Além disso, o filme reconhece que o progressismo de Sullivan tinha os seus limites. O mesmo homem que enfrentou patrocinadores racistas também capitulou às pressões da lista negra anticomunista do Red Channels, denunciando artistas com supostas simpatias de esquerda. Isto contrasta fortemente com a sua lealdade inabalável a Harry Belafonte, a quem ele continuou a apoiar mesmo depois de Belafonte ter sido colocado na lista negra. Estas contradições revelam um homem que era um progressista a trabalhar dentro de uma estrutura profundamente conservadora. A sua luta pela igualdade racial e a sua intolerância à contracultura do rock branco podem ter vindo do mesmo lugar: uma crença numa visão particular de uma América ordeira e patriótica.
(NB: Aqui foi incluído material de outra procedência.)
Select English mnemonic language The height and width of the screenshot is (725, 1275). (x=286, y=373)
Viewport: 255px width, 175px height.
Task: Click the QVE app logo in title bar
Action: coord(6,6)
Ele via a integração racial como um imperativo moral necessário para cumprir a promessa da nação, enquanto via a rebelião, as referências a drogas e o antiautoritarismo de uma geração posterior de artistas como uma ameaça a esse mesmo ideal. Ele foi um homem que corajosamente quebrou uma das regras sociais mais importantes da sua era, enquanto impunha ferozmente muitas outras.
Uma Avaliação Final
No final, Sunday Best de Sacha Jenkins tem sucesso no seu objetivo ambicioso. Ele reformula de forma convincente um monolito cultural, pedindo a uma nova geração de espetadores que olhe para além da postura desajeitada e da entrega notoriamente rígida para ver o coração de um revolucionário silencioso. A maior contribuição do documentário é a sua poderosa ilustração da capacidade da televisão de normalizar a mudança social. Ele argumenta que o legado mais duradouro de Sullivan reside não apenas nas inúmeras estrelas que ele apresentou ao mundo, mas nas profundas barreiras sociais que ele ajudou a quebrar. Por 23 anos, ele usou o seu “espetáculo realmente grande” para apresentar uma visão integrada e harmoniosa da América a uma nação que era tudo menos isso. Ao fazer isso, ele defendeu uma ideia simples, mas radical: que talento, dignidade и génio não conhecem cor.
O documentário de 90 minutos estreou na Netflix no ano de 2025.